By Corey Smock “Whatever words we utter should be chosen with care for people will hear them and be influenced by them for good or ill.” -Buddha
The way people consume their news has changed. Over 52% of Twitter users report that they receive their news on the popular social media network, up from 33% in 2012. Couple that with the nearly 8,000 tweets being sent every second across the globe and there is no denying Twitter’s enormous influence.
As Lyse Doucet, Chief International Correspondent at BBC, puts it, “There is no question, if you are not on Facebook and Twitter, you are not getting the full story.”
But the change in news consumption is reciprocal. Twitter has revolutionized the newsroom as well, speeding up an already complicated new gathering process. What used to slowly crawl in over the wire, now comes over in real time, tweet after tweet. The modern day journalist mustn't rest his eyes for a moment for fear of missing vital information.
However, the 24 hours news cycle may provide a unique value to journalists. Crowd-sourcing has become a technique many are using to compile details on a story. Twitter provides real time information, reactions, and public opinion during breaking stories. Some studies suggest that today, journalists use Twitter for up to 80% of their news-gathering techniques.
But, reporters must remain cautious and filter through what is fact and what is fiction. Twitter has created an atmosphere where anyone can break a story. Misinformation can spread across the globe quicker than the time it takes to write your first tweet of the day. The average citizen now owns part of the news reporting process, and a subsequent demand for fact-checkers has been established. The public relies on journalists to fill that fact-checking void. News outlets once had the freedom to report on events and explain its details at the same time. Now, the demand from reporters has shifted to the explanation process, sometimes skipping the reporting all together, and leaving little room for error.

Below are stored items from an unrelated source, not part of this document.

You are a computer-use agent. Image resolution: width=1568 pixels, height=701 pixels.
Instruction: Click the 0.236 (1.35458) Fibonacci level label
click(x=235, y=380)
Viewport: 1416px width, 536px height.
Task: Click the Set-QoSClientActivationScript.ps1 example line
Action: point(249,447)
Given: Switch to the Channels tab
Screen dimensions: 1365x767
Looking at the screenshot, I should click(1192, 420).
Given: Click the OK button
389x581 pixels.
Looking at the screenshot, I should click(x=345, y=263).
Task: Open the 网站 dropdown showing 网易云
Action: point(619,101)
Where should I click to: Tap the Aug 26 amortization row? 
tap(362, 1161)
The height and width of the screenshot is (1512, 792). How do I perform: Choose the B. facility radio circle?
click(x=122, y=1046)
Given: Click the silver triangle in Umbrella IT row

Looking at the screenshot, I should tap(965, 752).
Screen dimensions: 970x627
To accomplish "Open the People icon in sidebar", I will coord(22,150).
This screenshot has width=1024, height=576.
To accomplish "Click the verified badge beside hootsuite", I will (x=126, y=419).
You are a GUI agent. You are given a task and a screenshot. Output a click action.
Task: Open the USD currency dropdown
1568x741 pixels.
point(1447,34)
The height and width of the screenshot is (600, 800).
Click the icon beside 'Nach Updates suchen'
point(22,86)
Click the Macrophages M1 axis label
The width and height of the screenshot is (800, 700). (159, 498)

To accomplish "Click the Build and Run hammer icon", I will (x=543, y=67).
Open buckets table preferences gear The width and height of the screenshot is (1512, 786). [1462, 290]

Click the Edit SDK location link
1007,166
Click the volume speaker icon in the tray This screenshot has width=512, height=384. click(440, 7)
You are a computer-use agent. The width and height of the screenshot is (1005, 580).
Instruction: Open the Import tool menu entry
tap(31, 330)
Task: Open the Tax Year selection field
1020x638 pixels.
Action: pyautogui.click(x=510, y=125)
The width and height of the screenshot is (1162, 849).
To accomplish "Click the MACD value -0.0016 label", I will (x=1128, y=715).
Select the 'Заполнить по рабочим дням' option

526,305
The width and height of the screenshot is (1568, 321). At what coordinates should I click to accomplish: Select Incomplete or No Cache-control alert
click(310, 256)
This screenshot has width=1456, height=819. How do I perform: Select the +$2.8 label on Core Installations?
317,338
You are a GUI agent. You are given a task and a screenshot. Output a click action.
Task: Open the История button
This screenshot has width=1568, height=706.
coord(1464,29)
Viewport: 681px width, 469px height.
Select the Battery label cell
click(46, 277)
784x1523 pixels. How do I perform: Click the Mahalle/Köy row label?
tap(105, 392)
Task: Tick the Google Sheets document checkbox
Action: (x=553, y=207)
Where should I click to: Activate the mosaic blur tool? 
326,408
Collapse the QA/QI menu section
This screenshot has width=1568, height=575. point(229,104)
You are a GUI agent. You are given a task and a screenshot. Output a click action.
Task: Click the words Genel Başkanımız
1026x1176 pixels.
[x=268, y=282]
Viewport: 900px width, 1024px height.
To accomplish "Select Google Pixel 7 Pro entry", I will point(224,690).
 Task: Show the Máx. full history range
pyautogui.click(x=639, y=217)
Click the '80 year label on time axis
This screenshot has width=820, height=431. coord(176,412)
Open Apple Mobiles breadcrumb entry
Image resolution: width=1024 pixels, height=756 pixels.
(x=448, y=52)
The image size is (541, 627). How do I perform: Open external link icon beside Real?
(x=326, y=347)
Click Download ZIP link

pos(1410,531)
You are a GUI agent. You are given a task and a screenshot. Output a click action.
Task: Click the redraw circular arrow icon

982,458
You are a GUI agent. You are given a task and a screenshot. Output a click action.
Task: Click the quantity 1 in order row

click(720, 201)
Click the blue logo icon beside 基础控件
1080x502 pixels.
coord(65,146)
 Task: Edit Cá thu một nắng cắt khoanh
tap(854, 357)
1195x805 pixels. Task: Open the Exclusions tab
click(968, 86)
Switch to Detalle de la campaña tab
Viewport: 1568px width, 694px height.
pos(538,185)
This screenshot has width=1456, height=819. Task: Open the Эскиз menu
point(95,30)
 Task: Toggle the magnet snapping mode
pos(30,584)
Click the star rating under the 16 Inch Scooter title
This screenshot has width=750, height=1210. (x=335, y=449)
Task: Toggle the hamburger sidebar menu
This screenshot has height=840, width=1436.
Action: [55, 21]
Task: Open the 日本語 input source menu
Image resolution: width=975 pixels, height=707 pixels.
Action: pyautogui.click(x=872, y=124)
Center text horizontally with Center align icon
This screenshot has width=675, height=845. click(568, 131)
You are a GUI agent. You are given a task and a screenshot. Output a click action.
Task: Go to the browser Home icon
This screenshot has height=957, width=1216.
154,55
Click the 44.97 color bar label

Errors in journalism can compound exponentially. As journalist and blogger, Amy Cassell says, “Corrections are no longer an afterthought process – they happen in real time for the world to see…So you had better make sure your reporting is ironclad.” Twitter users have become notorious for taking advantage of the almost-direct communication channel with its more influential users. What was once a thoughtful letter to the editor is now an abbreviated 140 character direct message. Or, thousands of direct messages.
With Twitter’s accessibility, it has become extremely easy for a community or a group to rally around an idea or a cause. The collaborative reporting concept that is fostered on Twitter can lead directly to social activism. The recent example being the #BringBackOurGirls campaign.
Public outrage over the abduction of hundreds of Nigerian schoolgirls by Islamist militants fostered a global social media support campaign with millions of messages tagged with a simple demand.
Although some may refer to this movement as a form of Slacktivism, there is no denying that this Twitter activity fueled a central focus for the international news media. The millions joined across the world certainly had more influence than a single report churned out by a concerned journalist.
Hashtag activism furthermore stresses the concept of filtering through what information we choose to consume on a daily basis. A recent study from Pew Research revealed that some opinions expressed on Twitter can be largely different than the broad public opinion. According to the study:
In 2012, 64% of the Twitter conversation surrounding the tragedy in Newton, Conn. was focused on stricter gun controls, while only 49% of public opinion favored the same sentiment.
Will these numbers grow closer together with time? Will Twitter ever be widely accepted as an accurate representation of public opinion? Will journalists begin to rely more on Twitter for news gathering? Will the rest of the world? The answers may be closer than we imagine. As New York Times journalist David Carr writes:
“The media is not the message, the messages are the media.”